Abate Fabio · Nationalrat · 2009-06-05
Abate Fabio · Nationalrat · Tessin · Freisinnig-demokratische Fraktion · 2009-06-05
Wortprotokoll
Le déficit de financement de 3,6 milliards de francs du compte d'Etat 2008 a été influencé par les dépenses extraordinaires, ce qui a marqué, aussi sur le plan des émotions, le travail de la commission. On peut bien imaginer quel serait le résultat si, dans les années précédentes, le législateur n'avait pas adopté les mécanismes du frein aux dépenses et du frein à l'endettement.
Avec un excédent de 7,3 milliards de francs, le solde de financement ordinaire améliore celui de l'année précédente. Depuis l'introduction du frein à l'endettement en 2003, l'amélioration des finances fédérales est claire. La discipline en matière budgétaire est devenue une base de travail solide. De la même manière, on a pu agir de façon rapide en réaction aux événements dramatiques survenus sur les marchés financiers. Dans le cas des mesures visant à renforcer le système financier suisse, la Confédération a réalisé des dépenses d'investissement extraordinaires à hauteur de 6 milliards de francs pour souscrire à l'emprunt à conversion obligatoire d'UBS. On doit ajouter à cela 5 milliards de francs, découlant notamment de l'introduction de la RPT, de la première attribution au fonds d'infrastructure et du versement unique à Publica, alors que le budget extraordinaire affiche un découvert de 11 milliards de francs en 2008.

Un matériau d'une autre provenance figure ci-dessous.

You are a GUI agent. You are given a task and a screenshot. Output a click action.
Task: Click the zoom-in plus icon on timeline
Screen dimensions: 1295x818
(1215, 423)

Malgré cette évidence, il y en a encore, dans notre conseil, ceux qui continuent à émettre des opinions négatives sur le principe du frein à l'endettement, et cela probablement pour préparer le terrain de jeu en vue du débat sur le budget 2010, qui sera un exercice très difficile. Mon souci relève du fait que, déjà au sujet du compte d'Etat 2008, il s'en soit trouvé pour ne pas l'approuver. Quel est le but de cette attitude? Personne ne le comprend.
Ribadisco che l'esercizio di allestimento del preventivo 2010 sarà molto difficile. Coloro che già in sede di approvazione del consuntivo 2008 si permottono e si sono permessi in commissione di giocare un ruolo di provocazione devono riflettere sulla loro responsabilità istituzionale. Il Paese non ha bisogno di alcun'azione dimostrativa con il semplice scopo di tutelare meri interessi partitici.